**Records from a dataset**
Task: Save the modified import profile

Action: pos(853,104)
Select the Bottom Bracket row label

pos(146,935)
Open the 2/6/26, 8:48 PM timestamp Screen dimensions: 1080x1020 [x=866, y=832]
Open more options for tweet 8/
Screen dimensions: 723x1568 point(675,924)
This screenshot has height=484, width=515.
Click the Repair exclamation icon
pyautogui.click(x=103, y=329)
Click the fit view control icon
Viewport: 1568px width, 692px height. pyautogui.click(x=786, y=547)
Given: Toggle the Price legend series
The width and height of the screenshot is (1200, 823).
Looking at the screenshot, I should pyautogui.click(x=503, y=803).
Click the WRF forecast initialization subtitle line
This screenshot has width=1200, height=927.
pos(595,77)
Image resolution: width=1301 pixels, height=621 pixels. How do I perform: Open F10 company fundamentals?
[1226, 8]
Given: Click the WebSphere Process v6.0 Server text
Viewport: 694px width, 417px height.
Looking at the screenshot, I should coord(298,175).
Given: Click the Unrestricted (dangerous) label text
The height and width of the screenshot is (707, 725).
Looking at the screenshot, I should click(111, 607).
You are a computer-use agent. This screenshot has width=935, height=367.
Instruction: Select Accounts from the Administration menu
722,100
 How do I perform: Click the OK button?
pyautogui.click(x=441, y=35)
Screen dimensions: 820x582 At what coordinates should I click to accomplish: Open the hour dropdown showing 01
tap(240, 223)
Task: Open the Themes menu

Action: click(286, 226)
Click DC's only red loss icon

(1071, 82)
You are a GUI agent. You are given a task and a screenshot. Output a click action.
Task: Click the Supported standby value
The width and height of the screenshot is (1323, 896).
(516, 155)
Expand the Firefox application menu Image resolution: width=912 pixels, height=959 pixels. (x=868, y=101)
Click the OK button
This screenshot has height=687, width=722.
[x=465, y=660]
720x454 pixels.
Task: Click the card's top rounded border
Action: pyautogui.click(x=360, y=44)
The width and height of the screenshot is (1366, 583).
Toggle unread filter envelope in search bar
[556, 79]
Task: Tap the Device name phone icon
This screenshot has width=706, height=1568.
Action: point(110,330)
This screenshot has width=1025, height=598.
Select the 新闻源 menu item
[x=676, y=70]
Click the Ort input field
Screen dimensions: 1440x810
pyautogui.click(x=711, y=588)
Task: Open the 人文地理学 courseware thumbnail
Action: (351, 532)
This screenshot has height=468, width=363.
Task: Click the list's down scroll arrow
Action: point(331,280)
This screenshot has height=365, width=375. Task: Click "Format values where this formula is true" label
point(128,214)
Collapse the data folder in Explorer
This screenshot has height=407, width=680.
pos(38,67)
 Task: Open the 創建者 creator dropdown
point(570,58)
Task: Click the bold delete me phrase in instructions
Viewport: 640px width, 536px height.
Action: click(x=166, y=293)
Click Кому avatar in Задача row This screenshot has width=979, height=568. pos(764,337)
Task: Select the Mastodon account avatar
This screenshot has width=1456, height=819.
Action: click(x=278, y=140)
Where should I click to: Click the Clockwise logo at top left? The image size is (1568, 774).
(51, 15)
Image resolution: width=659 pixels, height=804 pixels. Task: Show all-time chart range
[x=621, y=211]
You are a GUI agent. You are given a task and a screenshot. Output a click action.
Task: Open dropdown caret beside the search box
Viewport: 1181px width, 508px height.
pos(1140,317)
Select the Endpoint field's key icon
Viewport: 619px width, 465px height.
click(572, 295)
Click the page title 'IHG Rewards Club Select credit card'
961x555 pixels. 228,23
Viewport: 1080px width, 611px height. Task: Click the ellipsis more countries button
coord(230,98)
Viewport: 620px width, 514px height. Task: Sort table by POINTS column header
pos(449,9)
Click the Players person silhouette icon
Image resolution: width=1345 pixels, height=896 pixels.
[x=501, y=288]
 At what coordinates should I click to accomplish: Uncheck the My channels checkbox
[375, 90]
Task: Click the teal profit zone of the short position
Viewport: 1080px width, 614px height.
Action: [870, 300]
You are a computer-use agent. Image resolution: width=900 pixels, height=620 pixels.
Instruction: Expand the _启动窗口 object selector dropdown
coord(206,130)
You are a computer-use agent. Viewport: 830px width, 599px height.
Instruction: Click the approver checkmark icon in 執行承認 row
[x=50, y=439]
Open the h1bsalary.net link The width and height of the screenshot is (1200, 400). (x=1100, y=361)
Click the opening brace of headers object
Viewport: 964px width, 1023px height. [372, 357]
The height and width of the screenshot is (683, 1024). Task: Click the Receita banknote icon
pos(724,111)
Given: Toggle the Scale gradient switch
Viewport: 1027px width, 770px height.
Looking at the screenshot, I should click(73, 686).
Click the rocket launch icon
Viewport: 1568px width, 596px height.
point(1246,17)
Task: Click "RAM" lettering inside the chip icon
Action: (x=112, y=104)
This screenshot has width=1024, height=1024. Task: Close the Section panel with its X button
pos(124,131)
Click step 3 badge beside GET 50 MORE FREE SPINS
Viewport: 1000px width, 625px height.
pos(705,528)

**PROBLEM DESCRIPTION**
Take the entries above and return only the lines from the one with "Viewport: 640px width, 536px height." to the one with "Click the Players person silhouette icon", both included, unchanged.

**RESULT**
Viewport: 640px width, 536px height.
Action: click(x=166, y=293)
Click Кому avatar in Задача row This screenshot has width=979, height=568. pos(764,337)
Task: Select the Mastodon account avatar
This screenshot has width=1456, height=819.
Action: click(x=278, y=140)
Where should I click to: Click the Clockwise logo at top left? The image size is (1568, 774).
(51, 15)
Image resolution: width=659 pixels, height=804 pixels. Task: Show all-time chart range
[x=621, y=211]
You are a GUI agent. You are given a task and a screenshot. Output a click action.
Task: Open dropdown caret beside the search box
Viewport: 1181px width, 508px height.
pos(1140,317)
Select the Endpoint field's key icon
Viewport: 619px width, 465px height.
click(572, 295)
Click the page title 'IHG Rewards Club Select credit card'
961x555 pixels. 228,23
Viewport: 1080px width, 611px height. Task: Click the ellipsis more countries button
coord(230,98)
Viewport: 620px width, 514px height. Task: Sort table by POINTS column header
pos(449,9)
Click the Players person silhouette icon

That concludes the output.